Тотъ проглотилъ залпомъ, утерся рукавомъ, крякнулъ отъ удовольствія.

-- Эхъ, славно! Особливо утреннимъ дѣломъ, на ходу ежели... такъ по всѣмъ жилушкамъ съ головы до ногъ и разольется, такъ и переберетъ... А баринъ-то твой, Платонъ Иванычъ, видно баловникъ!-- вдругъ неожиданно заключилъ дворникъ.

-- То есть, это ты насчетъ чего?-- подозрительно спросилъ «дятелъ».

-- А насчетъ того самаго... женскаго пола

-- Изъ чего-жъ собственно ты полагаешь?

-- Да вотъ штучка-то вчерась пріѣзжала...

-- Какая штучка? Когда штучка?

«Дятелъ» совсѣмъ растерялся.

-- Ишь! какая! Да нешто васъ дома не было?

-- Не было, весь вечеръ не было... ей-Богу, до вечерень еще услали.

-- А она, штучка-то, передъ сумерками пріѣзжала. Швейцаръ-то отлучился въ трактиръ съ землякомъ, меня просилъ у дверей постоять. Вотъ и стою я... Подъѣзжаетъ извозчикъ, расплатилась она, скокъ, и прямо ко мнѣ: «здѣсь, молъ, живетъ господинъ Аникѣевъ? Какъ, молъ, пройти?..» Я и показалъ...

-- Какая же она изъ себя?-- спросилъ Платонъ Пирожковъ упавшимъ голосомъ.

-- Съ рыла-то я, признаться, не разглядѣлъ, а тому подивился, что ужъ мала больно да тонка, посадить ее на ладонь, дунуть, ну, и полетитъ какъ перо... Бѣлобрысенькая такая, какъ подымалась по лѣстницѣ, запримѣтилъ я... волосы-то бѣ-ѣ-лые, что твой лёнъ!.. И какъ это господа въ такихъ скусъ находятъ? Только названье, что баба, а хлопнулъ и нѣтъ ничего!

-- Да ты не врешь?-- перебилъ его Платонъ Пирожковъ, окончательно теряясь отъ подобныхъ показаній.

Онъ сразу подумалъ, конечно, что это пріѣзжала вчера Алина; но ея высокая, пышная фигура, ея темные волосы никакъ не подходили къ описанію этой «штучки».

-- Чего-жъ мнѣ врать? Эка невидаль! Всякаго навидались,-- усмѣхнулся дворникъ, пожавъ плечемъ.

-- И что-жъ... долго она пробыла?

-- Да съ часъ, не то съ два, пожалуй... ужъ совсѣмъ давно стемнѣло, давно фонари залегли, какъ я-жъ ей и дверь отворилъ. Швейцаръ-то все въ трактирѣ, а мнѣ Богъ прибыль послалъ... «Спасибо»,-- говоритъ оно, сунула мнѣ въ руку, а сама какъ побѣжитъ! Бумажка у меня въ рукѣ, глянулъ я у фонаря -- цѣлковый рупь! Ну, думаю, видно съ большой радости!

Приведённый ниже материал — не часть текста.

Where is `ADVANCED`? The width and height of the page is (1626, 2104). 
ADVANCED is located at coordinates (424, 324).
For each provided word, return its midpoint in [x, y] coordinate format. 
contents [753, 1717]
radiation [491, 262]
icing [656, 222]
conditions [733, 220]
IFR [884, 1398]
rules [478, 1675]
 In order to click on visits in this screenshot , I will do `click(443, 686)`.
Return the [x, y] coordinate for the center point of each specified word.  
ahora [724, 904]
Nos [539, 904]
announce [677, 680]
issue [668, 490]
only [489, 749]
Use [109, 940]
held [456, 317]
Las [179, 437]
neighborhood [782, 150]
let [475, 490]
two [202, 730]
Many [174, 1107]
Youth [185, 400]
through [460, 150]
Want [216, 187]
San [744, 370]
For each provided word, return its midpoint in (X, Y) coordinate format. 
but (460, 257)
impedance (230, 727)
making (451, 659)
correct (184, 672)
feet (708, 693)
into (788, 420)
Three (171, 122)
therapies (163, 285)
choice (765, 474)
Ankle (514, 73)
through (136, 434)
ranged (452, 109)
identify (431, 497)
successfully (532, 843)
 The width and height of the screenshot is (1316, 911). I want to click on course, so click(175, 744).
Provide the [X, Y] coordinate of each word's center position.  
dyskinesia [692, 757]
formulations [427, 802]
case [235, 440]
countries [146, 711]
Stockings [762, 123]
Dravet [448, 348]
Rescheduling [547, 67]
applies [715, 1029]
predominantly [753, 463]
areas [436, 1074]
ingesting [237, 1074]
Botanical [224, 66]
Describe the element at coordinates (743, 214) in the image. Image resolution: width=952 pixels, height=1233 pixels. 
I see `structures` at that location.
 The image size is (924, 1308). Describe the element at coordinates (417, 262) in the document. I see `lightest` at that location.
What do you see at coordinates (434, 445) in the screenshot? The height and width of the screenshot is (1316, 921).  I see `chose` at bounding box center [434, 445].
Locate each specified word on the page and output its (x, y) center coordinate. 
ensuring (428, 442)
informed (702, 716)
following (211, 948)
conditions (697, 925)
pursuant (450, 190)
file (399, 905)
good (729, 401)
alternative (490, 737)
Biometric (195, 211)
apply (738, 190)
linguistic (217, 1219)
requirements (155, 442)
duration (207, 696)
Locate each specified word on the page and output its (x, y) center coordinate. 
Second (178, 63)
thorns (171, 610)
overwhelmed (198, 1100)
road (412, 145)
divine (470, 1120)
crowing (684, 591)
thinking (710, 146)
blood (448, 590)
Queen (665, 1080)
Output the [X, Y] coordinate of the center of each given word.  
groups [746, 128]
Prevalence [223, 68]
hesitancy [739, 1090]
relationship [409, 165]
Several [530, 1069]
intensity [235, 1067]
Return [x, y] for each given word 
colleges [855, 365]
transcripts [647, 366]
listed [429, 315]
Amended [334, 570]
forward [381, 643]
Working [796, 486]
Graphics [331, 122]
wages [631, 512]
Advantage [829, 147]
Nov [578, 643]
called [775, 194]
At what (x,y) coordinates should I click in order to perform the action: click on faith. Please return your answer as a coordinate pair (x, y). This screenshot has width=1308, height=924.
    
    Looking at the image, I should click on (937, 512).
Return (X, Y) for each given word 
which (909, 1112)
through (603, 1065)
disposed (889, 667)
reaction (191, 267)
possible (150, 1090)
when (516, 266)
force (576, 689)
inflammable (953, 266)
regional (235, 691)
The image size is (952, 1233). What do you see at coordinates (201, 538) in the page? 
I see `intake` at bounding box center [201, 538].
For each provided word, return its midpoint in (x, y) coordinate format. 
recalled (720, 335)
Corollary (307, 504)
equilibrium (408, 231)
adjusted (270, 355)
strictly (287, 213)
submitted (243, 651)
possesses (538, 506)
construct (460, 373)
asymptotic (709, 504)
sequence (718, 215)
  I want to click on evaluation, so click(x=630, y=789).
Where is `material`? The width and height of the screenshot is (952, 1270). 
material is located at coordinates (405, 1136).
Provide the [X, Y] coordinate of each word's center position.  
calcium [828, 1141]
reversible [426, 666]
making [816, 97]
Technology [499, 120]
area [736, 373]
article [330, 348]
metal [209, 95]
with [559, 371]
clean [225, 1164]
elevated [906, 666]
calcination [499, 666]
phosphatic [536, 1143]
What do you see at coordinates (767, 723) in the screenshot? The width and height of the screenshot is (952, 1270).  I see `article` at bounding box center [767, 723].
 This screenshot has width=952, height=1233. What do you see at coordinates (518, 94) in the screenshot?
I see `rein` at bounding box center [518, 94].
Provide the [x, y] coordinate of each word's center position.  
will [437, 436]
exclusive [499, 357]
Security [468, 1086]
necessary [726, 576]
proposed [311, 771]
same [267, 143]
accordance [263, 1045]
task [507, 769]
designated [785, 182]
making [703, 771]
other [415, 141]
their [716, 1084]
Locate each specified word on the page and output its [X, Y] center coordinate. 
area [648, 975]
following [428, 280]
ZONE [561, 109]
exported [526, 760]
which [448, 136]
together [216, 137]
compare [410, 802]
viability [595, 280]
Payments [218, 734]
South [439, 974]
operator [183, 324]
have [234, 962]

Платонъ Пирожковъ потянулся, поднялъ носъ и вдругъ не своимъ голосомъ произнесъ:

-- Водку ты выпилъ, дрова сложилъ, чего-жъ стоишь? Али думаешь, время мнѣ съ тобой балясы точить? Дѣловъ у меня что ли мало?

Дворникъ только ухмыльнулся и вышелъ изъ кухни, ясно говоря своими смѣющимися глазами: «смотри не лопни съ зависти... Что ужъ тутъ -- ты-то, братъ, прозѣвалъ, тебя дома не было, а у меня цѣлковый-рупь въ карманѣ!».